Marie, elle, n’a jamais envisagé cette éventualité. "J’ai déjà obtenu la reconnaissance ici de mon diplôme obtenu au Burundi, et j’apprends le serbe via des cours au centre et en ligne, plusieurs fois par semaine", indique-t-elle fièrement. Obtenir le statut de réfugié lui permettrait d’être protégée pendant cinq ans, et de pouvoir bénéficier d’allocations pendant un an. Une aide bienvenue dans une capitale où le prix de l’immobilier est "exorbitant". "Je vivrai dans mon propre appartement et je pourrai enfin commencer ma nouvelle vie."
Seul ombre au tableau, peut-être : l'impossibilité, en tant que réfugié, de faire renouveler son passeport lorsqu'il expire. "L’administration ne sait pas le faire pour l’instant, la procédure n'existe pas, déplore assure Lazar Vasović. Quand on est bénéficiaire d'une protection internationale et que l’on perd son passeport, on se retrouve alors coincé en Serbie. Beaucoup de mineurs non accompagnés, qui pendant un temps avaient envisagé de demander l'asile dans le pays, finissent par renoncer pour cette raison."
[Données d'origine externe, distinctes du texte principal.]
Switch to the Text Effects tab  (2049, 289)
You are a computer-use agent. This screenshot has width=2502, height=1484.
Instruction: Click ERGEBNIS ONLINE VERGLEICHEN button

"Je me suis renseigné sur le système d’asile ici, et durant quelques semaines, j’ai hésité à rester et à m’installer ici, car je suis fatigué", racontait en octobre un migrant afghan rencontré dans le centre de réception de Subotica, dans le nord. "Mais quand j’ai compris que je pouvais rester coincé, que je ne pourrai plus aller nulle part, j’ai renoncé. Je me suis dit : ‘tant pis, j'abandonne et je continue ma route’."